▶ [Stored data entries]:
------------

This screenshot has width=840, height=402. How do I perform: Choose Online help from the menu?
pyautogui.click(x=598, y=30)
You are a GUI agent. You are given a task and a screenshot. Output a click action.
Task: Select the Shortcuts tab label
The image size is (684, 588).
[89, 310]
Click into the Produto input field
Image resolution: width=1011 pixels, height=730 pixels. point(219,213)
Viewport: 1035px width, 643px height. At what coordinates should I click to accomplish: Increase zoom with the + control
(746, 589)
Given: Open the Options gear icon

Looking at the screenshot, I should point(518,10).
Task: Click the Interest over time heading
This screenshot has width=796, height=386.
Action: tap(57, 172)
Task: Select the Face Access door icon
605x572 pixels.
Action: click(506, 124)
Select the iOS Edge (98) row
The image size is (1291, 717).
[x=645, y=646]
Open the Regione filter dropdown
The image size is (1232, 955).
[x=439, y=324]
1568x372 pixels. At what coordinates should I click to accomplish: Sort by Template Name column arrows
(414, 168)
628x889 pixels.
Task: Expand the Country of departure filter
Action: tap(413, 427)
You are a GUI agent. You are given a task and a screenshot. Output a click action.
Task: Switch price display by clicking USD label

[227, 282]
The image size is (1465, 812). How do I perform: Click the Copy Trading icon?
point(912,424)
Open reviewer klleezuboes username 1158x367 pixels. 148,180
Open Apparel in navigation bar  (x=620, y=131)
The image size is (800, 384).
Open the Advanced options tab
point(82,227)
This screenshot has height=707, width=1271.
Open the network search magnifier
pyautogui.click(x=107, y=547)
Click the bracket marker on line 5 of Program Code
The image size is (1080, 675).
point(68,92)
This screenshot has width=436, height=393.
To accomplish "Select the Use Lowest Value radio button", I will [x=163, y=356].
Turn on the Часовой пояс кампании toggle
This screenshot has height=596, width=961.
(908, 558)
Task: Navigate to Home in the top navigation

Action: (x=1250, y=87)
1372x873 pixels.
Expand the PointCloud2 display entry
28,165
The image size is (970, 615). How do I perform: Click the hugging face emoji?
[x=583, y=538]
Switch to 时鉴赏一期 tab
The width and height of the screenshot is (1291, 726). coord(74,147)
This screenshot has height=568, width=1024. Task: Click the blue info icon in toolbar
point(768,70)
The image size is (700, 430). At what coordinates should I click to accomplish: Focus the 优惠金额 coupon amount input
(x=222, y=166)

------------

▶ [What you should do]: Take the line above containing "Open Apparel in", the line containing "This screenshot has width=436, height=393.", and all lines in between, and copy them exactly without anything else.

▶ [Answer for this exercise]:
Open Apparel in navigation bar  (x=620, y=131)
The image size is (800, 384).
Open the Advanced options tab
point(82,227)
This screenshot has height=707, width=1271.
Open the network search magnifier
pyautogui.click(x=107, y=547)
Click the bracket marker on line 5 of Program Code
The image size is (1080, 675).
point(68,92)
This screenshot has width=436, height=393.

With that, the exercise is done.